Iran’s economy had opened up in the wake of a 2015 nuclear deal with world powers, but the US abandoned this deal in 2018, reintroducing sanctions and dealing a huge blow to an economy reliant on oil exports.
The lack of export dollars has hindered centrist president Hassan Rouhani’s efforts to support the health sector during the pandemic, officials say. The health ministry says the government has so far allocated only 30 per cent of the €1bn promised from the country’s sovereign wealth fund for the battle against the virus. While global companies are still able to sell medical goods to Iranian companies, sanctions on financial transactions often mean they employ circuitous routes, forcing prices higher, officials say.
“For sure, our death tolls would have been lower if the US sanctions were not enforced and had not caused a delay in treatments,” said Kianush Jahanpur, a health ministry spokesman. “The US administration is directly responsible for this.” The US, which this month imposed sanctions on 18 Iranian banks, counters that the regime has rejected offers of US assistance and sanctions do not impede humanitarian assistance.
The clinics in Isfahan Healthcare City boast some of the latest equipment: the dental clinic uses kit made by Germany’s Siemens, imported in the wake of the 2015 nuclear deal, and in a digital laboratory the dental prostheses can be made in just a few minutes.
But sanctions have made it harder and more expensive to access equipment now, officials at the Isfahan complex say. “A German light for some of our equipment which was almost $10 more than a year ago, costs $200 now,” said one official in the Isfahan complex. “If equipment needs a spare part, we never know when that part will arrive and at what price.”

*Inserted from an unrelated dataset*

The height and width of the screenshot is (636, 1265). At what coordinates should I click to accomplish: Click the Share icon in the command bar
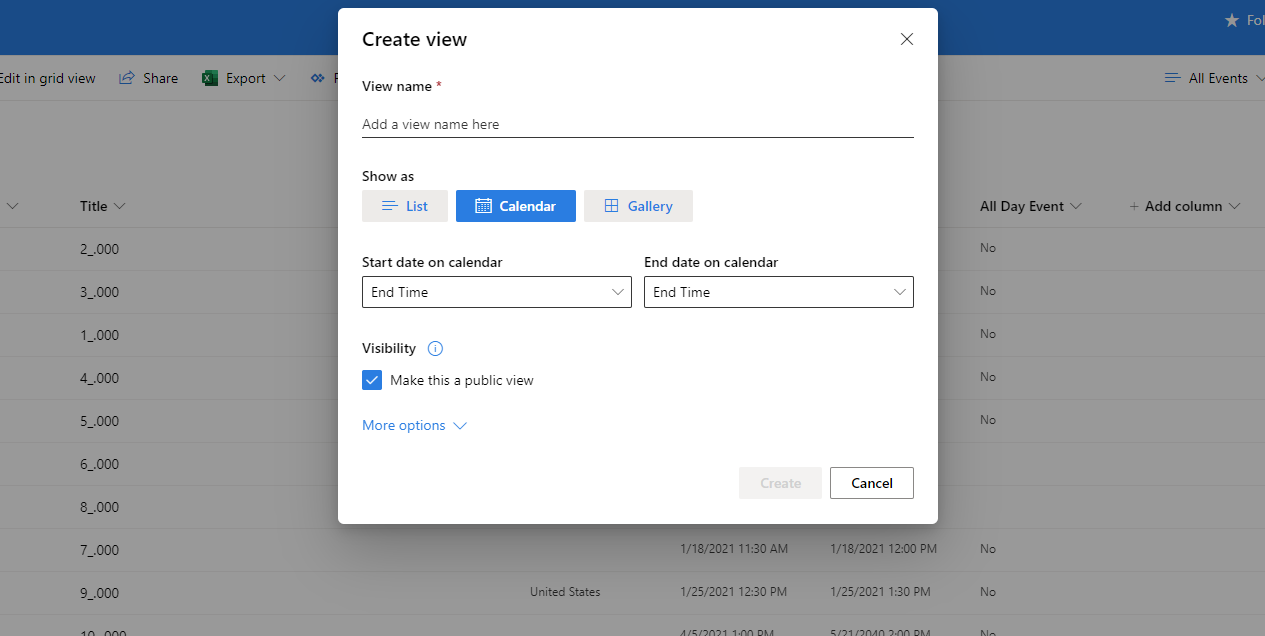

A laboratory official in the same complex said that even kits for blood sugar tests are not always available. “Some equipment, such as pumps in laboratories which separate blood components at high speed have dual purposes which the US has sanctioned their importing,” he said. On the impact of sanctions, he said: “We still manage to buy the world’s latest technologies from Europe, US or Japan but at higher prices and over longer periods.” Officials say they have increased domestic production to meet demand, including of ventilators, which Iran previously imported.
The impact of the pandemic is felt beyond the walls of the healthcare complex. Isfahan, long a tourist destination, has been hit not just by the virus but also the economic blow it has dealt. In the vast Naqsh-e Jahan Square, a Unesco world heritage site that features stunning mosques with blue tiles, shopkeepers say the combination of the pandemic and sanctions have paralysed their businesses. “The coronavirus pandemic has struck the last blow on us,” said Sajjad, a 31-year-old shopkeeper of handicrafts. “It has killed the spirit of the city with few Iranian and foreign tourists around.”
For now at least, there is construction work at the hospital. In these difficult economic times, one entrepreneur in Isfahan Healthcare City said the development of the health sector was a national duty. “We have been struggling with not only the US sanctions but more importantly the domestic sanctions by which I mean crippling bureaucracy and lack of insight and perspective in the state health sector,” the entrepreneur said.
“It makes no economic sense to invest so much money in a healthcare compound with little return on investment but we consider this a moral obligation.”